Modern businesses possess complicated networks of data, connecting information like customer behavior to marketing campaigns or fraud detection. But, to run useful AI predictions on the data often requires untangling the web of data connections. A new Stanford-bred startup says it has a solution using a new class of artificial intelligence to solve that problem.
Kumo announced itself to the world on Thursday with $18.5 million in Series A funding that it hopes will help it become the go-to software for AI prediction in the “modern data stack,” a set of cloud computing tools to store and harness large quantities of data. Sequoia Capital led the round at a valuation of $100 million; additional participation came from Ron Conway’s SV Angel and his son Ronny Conway’s A Capital.

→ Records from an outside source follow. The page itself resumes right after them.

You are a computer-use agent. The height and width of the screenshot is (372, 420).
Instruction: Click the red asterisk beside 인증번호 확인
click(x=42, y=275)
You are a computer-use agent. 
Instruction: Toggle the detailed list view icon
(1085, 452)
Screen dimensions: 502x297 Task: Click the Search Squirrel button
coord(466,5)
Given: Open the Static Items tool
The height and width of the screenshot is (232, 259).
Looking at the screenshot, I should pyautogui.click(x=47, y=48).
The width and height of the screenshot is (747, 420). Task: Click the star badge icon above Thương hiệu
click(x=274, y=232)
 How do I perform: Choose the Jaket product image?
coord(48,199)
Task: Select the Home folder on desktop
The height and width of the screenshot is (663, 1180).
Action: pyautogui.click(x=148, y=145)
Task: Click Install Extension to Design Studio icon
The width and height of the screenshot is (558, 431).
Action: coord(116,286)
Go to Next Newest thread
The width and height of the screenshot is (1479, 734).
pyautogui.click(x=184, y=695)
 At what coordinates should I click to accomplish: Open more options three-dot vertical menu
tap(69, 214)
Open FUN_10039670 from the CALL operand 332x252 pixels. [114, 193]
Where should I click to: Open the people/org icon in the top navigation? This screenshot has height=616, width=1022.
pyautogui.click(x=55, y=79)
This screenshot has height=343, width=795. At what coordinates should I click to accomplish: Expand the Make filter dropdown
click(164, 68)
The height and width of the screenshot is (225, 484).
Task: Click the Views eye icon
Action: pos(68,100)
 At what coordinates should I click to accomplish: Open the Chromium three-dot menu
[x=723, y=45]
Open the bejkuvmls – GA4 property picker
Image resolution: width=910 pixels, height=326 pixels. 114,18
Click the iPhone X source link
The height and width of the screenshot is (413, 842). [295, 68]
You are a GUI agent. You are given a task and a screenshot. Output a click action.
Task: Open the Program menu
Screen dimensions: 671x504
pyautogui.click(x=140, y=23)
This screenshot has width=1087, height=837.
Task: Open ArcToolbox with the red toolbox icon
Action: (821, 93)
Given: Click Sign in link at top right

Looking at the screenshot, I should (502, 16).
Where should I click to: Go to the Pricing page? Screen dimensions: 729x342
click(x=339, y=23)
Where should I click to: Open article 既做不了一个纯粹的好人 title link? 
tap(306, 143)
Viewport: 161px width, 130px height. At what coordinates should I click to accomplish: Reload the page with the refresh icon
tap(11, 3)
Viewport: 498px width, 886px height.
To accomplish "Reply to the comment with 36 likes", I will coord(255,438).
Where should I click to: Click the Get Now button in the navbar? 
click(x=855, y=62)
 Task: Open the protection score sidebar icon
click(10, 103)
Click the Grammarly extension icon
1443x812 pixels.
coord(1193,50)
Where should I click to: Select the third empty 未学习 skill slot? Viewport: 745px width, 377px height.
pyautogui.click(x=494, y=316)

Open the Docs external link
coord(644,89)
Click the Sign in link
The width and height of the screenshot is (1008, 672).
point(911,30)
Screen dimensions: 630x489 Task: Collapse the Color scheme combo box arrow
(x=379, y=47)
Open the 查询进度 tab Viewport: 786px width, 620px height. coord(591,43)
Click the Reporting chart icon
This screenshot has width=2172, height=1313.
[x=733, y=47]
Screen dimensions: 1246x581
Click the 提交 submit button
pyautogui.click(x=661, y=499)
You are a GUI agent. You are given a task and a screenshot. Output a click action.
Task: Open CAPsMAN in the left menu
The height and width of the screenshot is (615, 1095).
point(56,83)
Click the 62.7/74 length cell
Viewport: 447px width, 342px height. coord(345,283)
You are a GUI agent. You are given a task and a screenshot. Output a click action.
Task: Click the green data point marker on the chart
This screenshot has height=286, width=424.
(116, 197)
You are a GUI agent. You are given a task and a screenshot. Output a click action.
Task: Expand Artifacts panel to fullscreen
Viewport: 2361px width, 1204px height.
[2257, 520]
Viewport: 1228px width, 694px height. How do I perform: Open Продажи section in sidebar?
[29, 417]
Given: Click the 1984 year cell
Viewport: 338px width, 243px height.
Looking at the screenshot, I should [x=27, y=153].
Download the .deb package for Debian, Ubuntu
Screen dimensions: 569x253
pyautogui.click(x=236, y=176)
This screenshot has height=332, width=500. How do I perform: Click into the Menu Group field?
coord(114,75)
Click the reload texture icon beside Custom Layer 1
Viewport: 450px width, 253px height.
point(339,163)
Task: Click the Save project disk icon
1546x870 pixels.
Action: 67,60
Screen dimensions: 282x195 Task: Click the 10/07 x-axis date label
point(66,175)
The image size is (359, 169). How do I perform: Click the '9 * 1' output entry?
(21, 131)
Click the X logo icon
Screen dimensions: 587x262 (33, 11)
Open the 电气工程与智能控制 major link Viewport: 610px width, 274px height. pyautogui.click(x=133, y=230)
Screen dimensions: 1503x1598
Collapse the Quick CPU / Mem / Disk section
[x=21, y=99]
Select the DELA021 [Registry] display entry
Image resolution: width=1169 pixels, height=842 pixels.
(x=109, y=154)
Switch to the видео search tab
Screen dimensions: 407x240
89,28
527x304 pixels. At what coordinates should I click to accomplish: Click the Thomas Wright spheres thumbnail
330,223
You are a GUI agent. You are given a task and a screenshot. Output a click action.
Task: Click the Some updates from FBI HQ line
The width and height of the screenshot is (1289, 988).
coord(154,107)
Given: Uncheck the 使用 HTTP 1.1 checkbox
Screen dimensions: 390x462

The Mountain View, California-based startup was launched four months ago by founders Vanja Josifovski (formerly chief technology officer at Pinterest and Airbnb’s Homes business), Hema Raghavan (an ex-LinkedIn engineering director) and Stanford professor Jure Leskovec, who was also previously Pinterest’s chief scientist. The company comes as the culmination of five years of academic research conducted by a Stanford team featuring Leskovec, in conjunction with Germany’s Dortmund University. They focused on a budding form of AI, termed “graph neural networks,” which approaches machine learning by treating the data as if it were a complex graph network. Older forms of neural networks have become good at tasks with “structured data,” like image recognition or speech detection, but are hampered by data with unordered connections.